**In this project, we'll explore the dataset, and try to find patterns in the demographics of the victims. Our first step is to read the data in and take a look at it.**

In [2]:
import csv
f = open("guns.csv","r")
csvreader = csv.reader(f)
data = list(csvreader)
print(data[:5])

[['', 'year', 'month', 'intent', 'police', 'sex', 'age', 'race', 'hispanic', 'place', 'education'], ['1', '2012', '01', 'Suicide', '0', 'M', '34', 'Asian/Pacific Islander', '100', 'Home', '4'], ['2', '2012', '01', 'Suicide', '0', 'F', '21', 'White', '100', 'Street', '3'], ['3', '2012', '01', 'Suicide', '0', 'M', '60', 'White', '100', 'Other specified', '4'], ['4', '2012', '02', 'Suicide', '0', 'M', '64', 'White', '100', 'Home', '4']]


** In order to analyze the data properly, we'll have to remove the header row, which contains the names of each column. We can remove this using list slicing.**


In [3]:
headers = data[0]
data = data[1:]
print(headers)
print("\n")
print(data[:5])

['', 'year', 'month', 'intent', 'police', 'sex', 'age', 'race', 'hispanic', 'place', 'education']


[['1', '2012', '01', 'Suicide', '0', 'M', '34', 'Asian/Pacific Islander', '100', 'Home', '4'], ['2', '2012', '01', 'Suicide', '0', 'F', '21', 'White', '100', 'Street', '3'], ['3', '2012', '01', 'Suicide', '0', 'M', '60', 'White', '100', 'Other specified', '4'], ['4', '2012', '02', 'Suicide', '0', 'M', '64', 'White', '100', 'Home', '4'], ['5', '2012', '02', 'Suicide', '0', 'M', '31', 'White', '100', 'Other specified', '2']]

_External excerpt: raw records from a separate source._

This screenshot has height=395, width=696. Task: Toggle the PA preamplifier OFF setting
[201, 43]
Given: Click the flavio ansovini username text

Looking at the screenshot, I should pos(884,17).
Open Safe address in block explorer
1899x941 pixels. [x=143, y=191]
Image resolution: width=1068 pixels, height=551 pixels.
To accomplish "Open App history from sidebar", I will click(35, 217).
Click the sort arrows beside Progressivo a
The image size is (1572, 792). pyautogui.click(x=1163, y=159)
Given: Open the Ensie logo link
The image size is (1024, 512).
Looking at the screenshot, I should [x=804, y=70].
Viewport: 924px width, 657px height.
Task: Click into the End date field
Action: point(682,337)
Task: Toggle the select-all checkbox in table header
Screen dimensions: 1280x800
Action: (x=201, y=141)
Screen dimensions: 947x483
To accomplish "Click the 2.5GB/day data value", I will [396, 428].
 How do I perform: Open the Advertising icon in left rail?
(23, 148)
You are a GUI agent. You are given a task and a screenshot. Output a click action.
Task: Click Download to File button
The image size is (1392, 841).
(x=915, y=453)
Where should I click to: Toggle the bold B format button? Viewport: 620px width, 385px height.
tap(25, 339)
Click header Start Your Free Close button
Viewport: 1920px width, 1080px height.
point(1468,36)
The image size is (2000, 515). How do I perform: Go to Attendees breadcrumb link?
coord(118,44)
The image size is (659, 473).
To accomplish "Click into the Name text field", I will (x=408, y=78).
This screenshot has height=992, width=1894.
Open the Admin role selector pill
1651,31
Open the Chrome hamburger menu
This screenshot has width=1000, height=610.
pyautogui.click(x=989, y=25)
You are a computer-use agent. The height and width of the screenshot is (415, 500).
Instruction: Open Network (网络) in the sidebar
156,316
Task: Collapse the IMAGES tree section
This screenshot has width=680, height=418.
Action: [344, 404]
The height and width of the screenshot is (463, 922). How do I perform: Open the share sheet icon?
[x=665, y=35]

**The year column contains information on the year in which gun deaths occurred. We can use this column to calculate how many gun deaths happened in each year.**


In [5]:
years = [item[1] for item in data]
year_counts={}
for k in years:
    if k not in year_counts:
        year_counts[k] = 1
    else:
        year_counts[k] += 1
print(year_counts)        

{'2013': 33636, '2012': 33563, '2014': 33599}


**It looks like gun deaths didn't change much by year from 2012 to 2014. Let's see if gun deaths in the US change by month and year. In order to do this, we'll have to create a datetime.datetime object using the year and month columns. We'll then be able to count up gun deaths by date, like we did by year in the last screen.**

In [10]:
import datetime
dates = [datetime.datetime(year = int(item[1]),month = int(item[2]),day=1) for item in data]
print(dates[:5])

[datetime.datetime(2012, 1, 1, 0, 0), datetime.datetime(2012, 1, 1, 0, 0), datetime.datetime(2012, 1, 1, 0, 0), datetime.datetime(2012, 2, 1, 0, 0), datetime.datetime(2012, 2, 1, 0, 0)]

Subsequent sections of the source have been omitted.